He was of the first to take part in Amazon's pilot program, which helps people to build a delivery business. Drago received training, coaching and financial assistance to get his business, Drago Fleet, off the ground.

“It's not like they say, ‘Hey, here's 20 vans’ and throw you to the wolves,” he says. “They actually coach you through and everything, so it's actually a really smooth process.”

Today, Amazon announced it's trying replicate Drago’s success by expanding its delivery service partner program, offering current Amazon employees up to $10,000 and three-months of their salary to start their own delivery businesses.

“If you're an entrepreneur and you want to be independent, you don't mind working, you know, 80 plus hours a week, this is perfect,” Drago says.

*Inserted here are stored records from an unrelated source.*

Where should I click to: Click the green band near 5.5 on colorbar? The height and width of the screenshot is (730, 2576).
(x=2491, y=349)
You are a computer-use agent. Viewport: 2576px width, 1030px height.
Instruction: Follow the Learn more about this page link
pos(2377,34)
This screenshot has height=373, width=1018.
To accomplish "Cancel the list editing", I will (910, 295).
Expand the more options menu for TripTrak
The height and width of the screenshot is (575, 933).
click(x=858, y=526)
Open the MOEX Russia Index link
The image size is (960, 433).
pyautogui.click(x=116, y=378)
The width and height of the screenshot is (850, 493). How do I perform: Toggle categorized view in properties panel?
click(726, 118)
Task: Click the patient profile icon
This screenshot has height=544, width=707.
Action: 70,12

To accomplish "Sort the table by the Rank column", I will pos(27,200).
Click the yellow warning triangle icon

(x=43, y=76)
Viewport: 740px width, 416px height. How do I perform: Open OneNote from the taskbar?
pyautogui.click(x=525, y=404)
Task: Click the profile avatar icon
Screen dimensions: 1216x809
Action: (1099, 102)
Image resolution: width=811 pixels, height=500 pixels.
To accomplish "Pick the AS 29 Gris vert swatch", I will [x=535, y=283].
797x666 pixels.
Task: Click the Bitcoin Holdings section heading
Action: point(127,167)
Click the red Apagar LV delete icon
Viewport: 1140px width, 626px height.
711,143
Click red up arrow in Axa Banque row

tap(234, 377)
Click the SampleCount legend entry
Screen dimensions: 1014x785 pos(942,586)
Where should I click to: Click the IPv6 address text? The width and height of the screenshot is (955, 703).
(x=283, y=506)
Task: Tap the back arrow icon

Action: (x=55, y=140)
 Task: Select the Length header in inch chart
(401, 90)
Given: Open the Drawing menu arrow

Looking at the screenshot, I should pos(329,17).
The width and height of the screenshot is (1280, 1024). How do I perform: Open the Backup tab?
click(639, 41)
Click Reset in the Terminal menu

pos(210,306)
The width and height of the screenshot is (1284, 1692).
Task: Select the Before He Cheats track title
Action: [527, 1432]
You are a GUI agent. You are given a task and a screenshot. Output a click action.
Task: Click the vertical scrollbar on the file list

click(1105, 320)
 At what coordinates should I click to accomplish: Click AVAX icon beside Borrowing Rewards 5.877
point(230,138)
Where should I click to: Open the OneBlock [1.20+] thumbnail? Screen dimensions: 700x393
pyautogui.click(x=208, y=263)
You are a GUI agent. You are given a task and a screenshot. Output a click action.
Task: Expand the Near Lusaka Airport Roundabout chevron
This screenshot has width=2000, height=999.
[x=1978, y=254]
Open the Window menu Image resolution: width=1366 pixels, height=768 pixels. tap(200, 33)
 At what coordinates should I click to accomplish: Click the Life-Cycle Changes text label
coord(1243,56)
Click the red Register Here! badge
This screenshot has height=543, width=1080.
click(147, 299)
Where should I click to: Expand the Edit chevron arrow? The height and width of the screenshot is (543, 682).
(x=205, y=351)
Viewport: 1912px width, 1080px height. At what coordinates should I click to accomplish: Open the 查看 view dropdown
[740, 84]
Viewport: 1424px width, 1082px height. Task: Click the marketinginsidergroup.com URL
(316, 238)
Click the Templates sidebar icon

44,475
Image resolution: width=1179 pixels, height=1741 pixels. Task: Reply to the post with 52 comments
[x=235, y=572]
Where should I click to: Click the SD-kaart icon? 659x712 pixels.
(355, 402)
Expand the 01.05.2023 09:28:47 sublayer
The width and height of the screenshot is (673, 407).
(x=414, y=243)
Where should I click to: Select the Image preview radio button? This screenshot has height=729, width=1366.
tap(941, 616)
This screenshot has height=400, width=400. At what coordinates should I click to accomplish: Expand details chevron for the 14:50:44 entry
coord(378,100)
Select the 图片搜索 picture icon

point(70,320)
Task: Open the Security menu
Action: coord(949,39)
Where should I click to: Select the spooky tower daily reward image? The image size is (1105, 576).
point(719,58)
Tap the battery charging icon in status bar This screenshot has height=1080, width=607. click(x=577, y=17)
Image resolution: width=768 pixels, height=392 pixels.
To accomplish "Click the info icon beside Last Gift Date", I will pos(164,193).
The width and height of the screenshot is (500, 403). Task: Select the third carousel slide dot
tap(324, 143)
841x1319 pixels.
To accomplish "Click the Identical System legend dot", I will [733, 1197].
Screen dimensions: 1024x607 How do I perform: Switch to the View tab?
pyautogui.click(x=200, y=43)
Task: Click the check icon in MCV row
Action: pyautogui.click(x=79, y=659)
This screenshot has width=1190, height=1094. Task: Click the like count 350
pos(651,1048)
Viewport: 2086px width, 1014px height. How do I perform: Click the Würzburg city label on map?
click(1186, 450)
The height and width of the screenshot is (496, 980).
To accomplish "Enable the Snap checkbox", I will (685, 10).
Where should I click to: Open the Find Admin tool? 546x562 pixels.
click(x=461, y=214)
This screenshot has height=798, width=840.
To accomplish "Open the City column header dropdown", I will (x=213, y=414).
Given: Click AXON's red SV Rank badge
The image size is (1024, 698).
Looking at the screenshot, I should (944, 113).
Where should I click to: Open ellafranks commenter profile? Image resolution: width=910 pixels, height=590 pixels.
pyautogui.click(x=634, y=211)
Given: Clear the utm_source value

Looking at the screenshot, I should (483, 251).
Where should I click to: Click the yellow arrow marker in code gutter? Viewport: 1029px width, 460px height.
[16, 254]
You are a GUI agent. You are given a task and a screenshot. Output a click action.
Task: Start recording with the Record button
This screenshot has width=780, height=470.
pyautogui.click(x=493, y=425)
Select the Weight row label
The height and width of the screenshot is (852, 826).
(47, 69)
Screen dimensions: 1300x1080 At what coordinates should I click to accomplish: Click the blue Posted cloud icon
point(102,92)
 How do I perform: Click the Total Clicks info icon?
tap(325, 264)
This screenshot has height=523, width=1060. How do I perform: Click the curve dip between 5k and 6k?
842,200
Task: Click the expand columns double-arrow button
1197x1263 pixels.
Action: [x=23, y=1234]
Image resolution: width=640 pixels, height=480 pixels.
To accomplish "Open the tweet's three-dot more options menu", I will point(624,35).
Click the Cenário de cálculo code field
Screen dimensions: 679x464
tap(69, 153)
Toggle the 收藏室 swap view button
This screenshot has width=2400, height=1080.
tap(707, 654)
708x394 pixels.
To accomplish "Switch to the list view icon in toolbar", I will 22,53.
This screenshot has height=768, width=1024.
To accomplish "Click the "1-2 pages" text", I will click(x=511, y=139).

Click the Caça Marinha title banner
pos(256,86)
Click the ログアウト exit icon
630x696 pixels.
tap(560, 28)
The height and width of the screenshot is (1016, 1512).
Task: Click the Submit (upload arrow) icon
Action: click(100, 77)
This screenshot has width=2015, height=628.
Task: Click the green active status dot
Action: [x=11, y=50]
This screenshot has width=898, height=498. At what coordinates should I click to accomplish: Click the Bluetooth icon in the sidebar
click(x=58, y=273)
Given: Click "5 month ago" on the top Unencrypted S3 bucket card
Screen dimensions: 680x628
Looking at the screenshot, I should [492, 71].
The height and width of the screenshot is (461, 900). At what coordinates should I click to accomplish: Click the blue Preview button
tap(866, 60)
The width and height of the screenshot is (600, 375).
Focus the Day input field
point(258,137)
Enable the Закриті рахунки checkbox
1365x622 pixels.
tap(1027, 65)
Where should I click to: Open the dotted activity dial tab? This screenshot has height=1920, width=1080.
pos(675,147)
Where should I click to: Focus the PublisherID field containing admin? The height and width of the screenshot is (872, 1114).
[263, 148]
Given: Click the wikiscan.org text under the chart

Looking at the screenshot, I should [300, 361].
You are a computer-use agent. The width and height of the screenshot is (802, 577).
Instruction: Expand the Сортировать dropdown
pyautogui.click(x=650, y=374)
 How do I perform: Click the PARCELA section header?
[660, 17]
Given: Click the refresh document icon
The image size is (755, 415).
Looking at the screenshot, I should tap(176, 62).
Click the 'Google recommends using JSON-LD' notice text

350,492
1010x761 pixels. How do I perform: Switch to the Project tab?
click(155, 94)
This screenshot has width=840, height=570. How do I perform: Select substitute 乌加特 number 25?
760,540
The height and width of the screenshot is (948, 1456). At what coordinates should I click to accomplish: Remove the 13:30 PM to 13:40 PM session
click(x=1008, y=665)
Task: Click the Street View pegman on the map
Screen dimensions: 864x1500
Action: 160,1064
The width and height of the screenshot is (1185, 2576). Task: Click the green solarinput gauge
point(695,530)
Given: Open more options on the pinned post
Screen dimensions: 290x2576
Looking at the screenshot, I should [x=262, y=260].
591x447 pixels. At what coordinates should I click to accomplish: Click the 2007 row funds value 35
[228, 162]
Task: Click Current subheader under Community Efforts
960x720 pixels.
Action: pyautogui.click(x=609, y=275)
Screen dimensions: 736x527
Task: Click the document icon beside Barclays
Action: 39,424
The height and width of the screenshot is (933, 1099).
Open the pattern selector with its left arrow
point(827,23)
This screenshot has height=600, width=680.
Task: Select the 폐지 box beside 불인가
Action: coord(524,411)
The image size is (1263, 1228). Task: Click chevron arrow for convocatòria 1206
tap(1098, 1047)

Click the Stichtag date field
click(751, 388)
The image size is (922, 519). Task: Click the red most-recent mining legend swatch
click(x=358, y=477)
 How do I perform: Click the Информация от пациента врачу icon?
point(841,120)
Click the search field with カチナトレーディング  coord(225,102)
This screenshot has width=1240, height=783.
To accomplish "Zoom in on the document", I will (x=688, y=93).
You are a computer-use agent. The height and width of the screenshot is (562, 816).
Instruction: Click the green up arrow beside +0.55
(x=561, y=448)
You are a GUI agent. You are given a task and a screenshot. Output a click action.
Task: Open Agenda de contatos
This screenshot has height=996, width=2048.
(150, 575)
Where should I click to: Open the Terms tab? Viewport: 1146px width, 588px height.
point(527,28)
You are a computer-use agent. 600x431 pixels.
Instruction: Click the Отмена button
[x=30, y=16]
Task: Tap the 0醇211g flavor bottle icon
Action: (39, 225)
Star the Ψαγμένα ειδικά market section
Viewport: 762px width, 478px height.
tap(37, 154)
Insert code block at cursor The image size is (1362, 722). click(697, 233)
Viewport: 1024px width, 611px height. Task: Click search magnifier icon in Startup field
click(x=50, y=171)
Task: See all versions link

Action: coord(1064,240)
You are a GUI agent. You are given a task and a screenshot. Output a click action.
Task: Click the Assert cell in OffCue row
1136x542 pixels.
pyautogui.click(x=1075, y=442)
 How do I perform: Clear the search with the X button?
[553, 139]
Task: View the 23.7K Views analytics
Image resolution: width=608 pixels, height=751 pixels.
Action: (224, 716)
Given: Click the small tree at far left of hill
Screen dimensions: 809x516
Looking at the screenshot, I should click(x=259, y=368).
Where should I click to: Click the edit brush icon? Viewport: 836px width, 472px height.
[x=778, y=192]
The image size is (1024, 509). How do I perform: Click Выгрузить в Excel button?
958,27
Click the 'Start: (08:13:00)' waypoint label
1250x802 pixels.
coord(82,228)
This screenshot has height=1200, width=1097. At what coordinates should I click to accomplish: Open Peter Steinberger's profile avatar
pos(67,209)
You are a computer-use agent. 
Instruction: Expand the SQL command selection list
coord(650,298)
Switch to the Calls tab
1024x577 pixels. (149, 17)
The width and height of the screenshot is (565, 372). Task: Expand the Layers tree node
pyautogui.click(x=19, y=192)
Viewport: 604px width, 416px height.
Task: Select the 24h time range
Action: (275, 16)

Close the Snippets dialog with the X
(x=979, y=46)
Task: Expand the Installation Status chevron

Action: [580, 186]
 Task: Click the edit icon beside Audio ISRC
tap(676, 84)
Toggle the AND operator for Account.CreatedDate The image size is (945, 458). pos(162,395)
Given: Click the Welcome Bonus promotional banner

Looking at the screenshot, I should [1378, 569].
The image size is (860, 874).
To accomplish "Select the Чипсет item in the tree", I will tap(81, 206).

But experts say there are still risks.

JB Holston, dean of the University of Denver's Daniel Felix Ritchie School of Engineering and Computer Science, believes Amazon needs to provide even more support than what’s being offered.

Amazon has pledged to provide new business owners with regular work, access to its delivery technology, hands-on training and discounts on Amazon vans, uniforms and insurance.

“They want them to succeed. It's not a passive operation,” says Dr. Cliff Young with the University of Colorado. “This is an active engagement with entrepreneurs to be to be mutually profitable.”

Amazon wants to create its own delivery empire, instead of using companies such as UPS and FedEx. It says since June, it’s already created 200 new delivery service partners.